Comentou a garota dando uma risada envergonhada. Ei, isso foi bem fofo. Nisso, parei para notar como ela era bonita. Tinha cabelos castanhos que chegavam até os ombros e olhos brilhantes.

— Você também é uma caloura? — perguntei curioso.

— Ah, sim. Sou Himegi Kyouko, do primeiro ano. Sou péssima em me orientar com lugares grandes!

— Ah, te entendo. Por mais que seja bom ter tanto espaço, me sinto sufocado com o fato de me perder e nunca mais sair vivo.

— Isso soou muito negativo, mas tudo bem!

Após revelar minha personalidade perdida, decidi ir embora logo. Me curvei precisamente e prossegui para a biblioteca.

Quando finalmente cheguei lá me deparei com a mesma imagem de Yonagi lendo seu livro. Me aproximei e sentei no mesmo canto da mesa. Fiz um breve cumprimento com a cabeça e me apressei em fazer a próxima redação.

Enquanto escrevia estava tão absorto em saber o que havia planejado, não prestei atenção quando Yonagi olhava para mim em intervalos. Notei isso tardiamente por perceber sua apreensão e fui direto: — Está curiosa quanto à minha opinião do clube de jornalismo?

A garota ficou surpresa e apenas acenou discretamente com a cabeça. Droga, não faça essa cara envergonhada, desse jeito vou ficar atraído por ver isso.

— Bem, é como você disse. Aquilo parecia um completo inferno.

Yonagi apenas concordou com a cabeça rapidamente, orgulhosa. Ei, eu conheço essa expressão... não fique se orgulhando de ter me avisado antes e eu ter concordado! Não tinha duvidado de você, droga!

— Sinceramente, pensei que depois de ter visto aquilo teria fugido como um gato molhado. Já nem considerava que iria voltar para cá.

— Não seja ridícula. Estou acostumado com aqueles tipos de olhares por ser o tipo de atitude que mais me irrita. Por isso, quero fazer com que engulam essa fúria inútil e se envergonhem a ponto de enterrar suas cabeças no chão.

— Eles não são emas...

— Aliás, não vou deixar você levar todo o crédito. Quanto maior o ego de uma pessoa, maior sua queda! Vai ser interessante vê-los se arrependerem pelos próprios erros.

— Olha quem fala — Yonagi cruzou os braços. — Você tem um ego pior que o deles e ainda tem coragem de dizer essas palavras?

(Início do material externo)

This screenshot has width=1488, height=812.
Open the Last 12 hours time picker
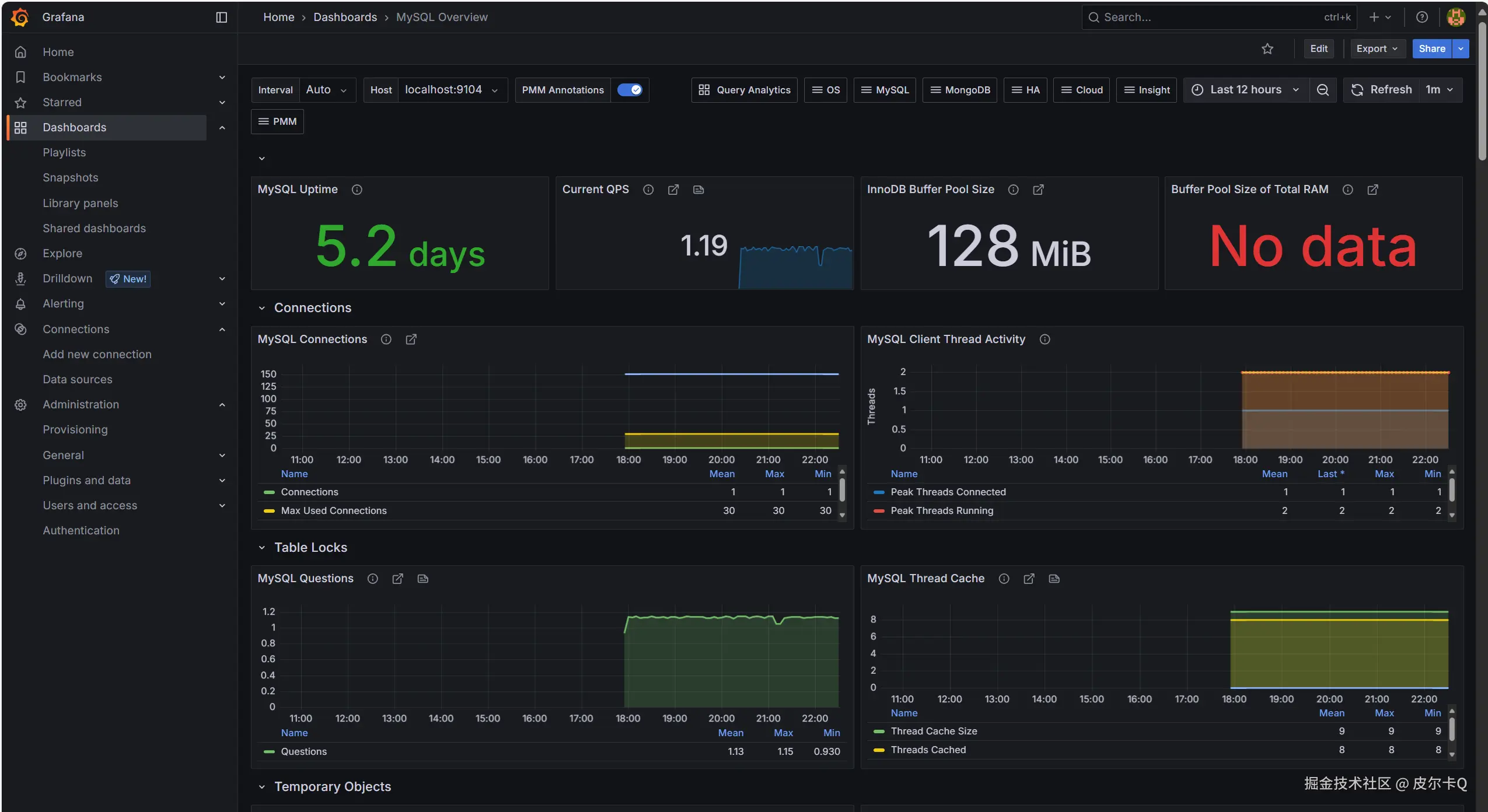1245,90
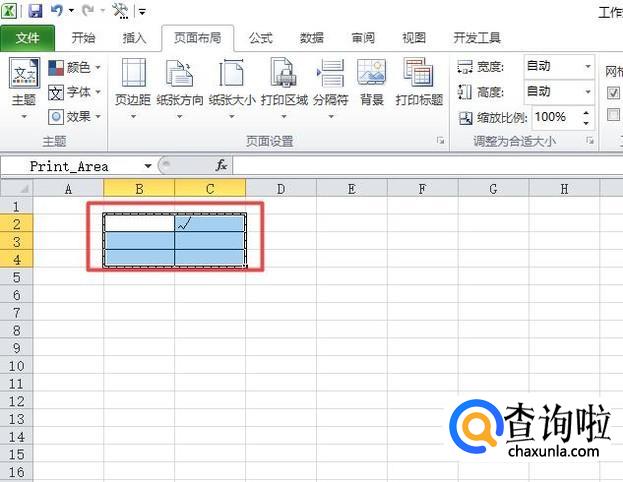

— Em minha defesa, não vou ficar remoendo de amargura e quero que me paguem por terem me feito sentir assim.

— E como pretende fazer isso?

— Vou mostrar para eles que sendo melhor no que faço e ainda sendo imparcial com a situação, verão que estão sendo mesquinhos demais e saberão o quão errados estão. Desta forma todos poderão evoluir juntos, é uma boa oferta, não acha?

Apresentei a minha tese em tom desdenhoso, mas Yonagi apenas devolveu um sorriso indiferente.

— Mesmo vendo a personalidade deles ainda tenta vê um jeito de fazê-los verem seus próprios erros? Achei que apenas se importasse com você mesmo.

— Você interpretou errado. Eu realmente não ligo para eles. — disse com meu coração batendo rápido. Por que estava tão nervoso? — Mas, se eu agir impiedosamente eles verão a si mesmos como os tolos que são. Seria o mesmo que olhar para um abismo, ele irá olhar para você.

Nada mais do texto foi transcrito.